Look through the entries and count each line that includes the string "button". Reply with the number alone.

*** Begin section ***

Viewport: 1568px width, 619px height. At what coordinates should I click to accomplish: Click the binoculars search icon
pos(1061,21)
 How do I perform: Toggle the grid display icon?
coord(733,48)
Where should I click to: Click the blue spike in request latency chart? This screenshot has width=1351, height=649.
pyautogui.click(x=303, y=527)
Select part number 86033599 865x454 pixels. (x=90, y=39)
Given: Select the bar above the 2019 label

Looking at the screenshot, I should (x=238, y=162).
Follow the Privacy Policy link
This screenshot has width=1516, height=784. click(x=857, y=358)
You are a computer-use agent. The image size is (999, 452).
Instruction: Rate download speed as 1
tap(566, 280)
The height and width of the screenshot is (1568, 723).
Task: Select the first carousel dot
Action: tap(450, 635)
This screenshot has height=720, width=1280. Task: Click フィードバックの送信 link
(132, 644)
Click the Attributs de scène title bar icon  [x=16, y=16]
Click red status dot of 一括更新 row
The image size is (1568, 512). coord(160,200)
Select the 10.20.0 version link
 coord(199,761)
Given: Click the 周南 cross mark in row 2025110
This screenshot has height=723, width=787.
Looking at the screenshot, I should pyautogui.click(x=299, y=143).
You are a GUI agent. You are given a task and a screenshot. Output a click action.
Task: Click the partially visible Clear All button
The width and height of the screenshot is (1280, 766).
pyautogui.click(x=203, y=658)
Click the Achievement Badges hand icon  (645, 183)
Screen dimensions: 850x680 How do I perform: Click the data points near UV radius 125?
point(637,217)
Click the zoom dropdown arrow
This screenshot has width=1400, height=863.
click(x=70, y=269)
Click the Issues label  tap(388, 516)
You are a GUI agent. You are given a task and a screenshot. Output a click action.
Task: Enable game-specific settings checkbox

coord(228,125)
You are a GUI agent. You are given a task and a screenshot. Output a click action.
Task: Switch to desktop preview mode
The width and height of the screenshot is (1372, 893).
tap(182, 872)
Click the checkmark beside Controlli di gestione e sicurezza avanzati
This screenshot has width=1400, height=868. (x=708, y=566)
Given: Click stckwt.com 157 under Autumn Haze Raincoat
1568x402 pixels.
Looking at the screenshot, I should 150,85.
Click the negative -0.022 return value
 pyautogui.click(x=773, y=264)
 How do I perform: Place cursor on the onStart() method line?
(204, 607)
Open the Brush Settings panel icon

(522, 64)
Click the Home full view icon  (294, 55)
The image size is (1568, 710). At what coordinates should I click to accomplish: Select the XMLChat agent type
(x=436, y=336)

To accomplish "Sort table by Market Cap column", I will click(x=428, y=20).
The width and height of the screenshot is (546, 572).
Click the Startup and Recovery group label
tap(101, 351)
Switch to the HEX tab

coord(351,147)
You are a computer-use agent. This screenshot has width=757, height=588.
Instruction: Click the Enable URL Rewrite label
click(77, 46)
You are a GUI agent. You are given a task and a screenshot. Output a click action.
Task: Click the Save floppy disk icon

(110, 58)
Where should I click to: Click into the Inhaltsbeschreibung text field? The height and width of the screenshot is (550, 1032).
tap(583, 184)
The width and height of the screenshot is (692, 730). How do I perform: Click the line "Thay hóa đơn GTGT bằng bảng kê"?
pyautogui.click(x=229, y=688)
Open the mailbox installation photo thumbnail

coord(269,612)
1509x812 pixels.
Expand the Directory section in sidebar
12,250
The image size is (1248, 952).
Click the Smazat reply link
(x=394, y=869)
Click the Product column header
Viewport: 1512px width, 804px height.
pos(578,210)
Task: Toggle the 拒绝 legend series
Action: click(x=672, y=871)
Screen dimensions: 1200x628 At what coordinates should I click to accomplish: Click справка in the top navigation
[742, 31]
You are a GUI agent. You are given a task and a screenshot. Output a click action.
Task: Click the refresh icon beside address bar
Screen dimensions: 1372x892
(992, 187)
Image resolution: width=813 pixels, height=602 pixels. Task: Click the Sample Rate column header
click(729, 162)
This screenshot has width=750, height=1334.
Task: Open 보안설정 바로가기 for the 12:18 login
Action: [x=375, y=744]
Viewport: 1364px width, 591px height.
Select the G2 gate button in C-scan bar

*** End section ***

### Answer for this exercise
2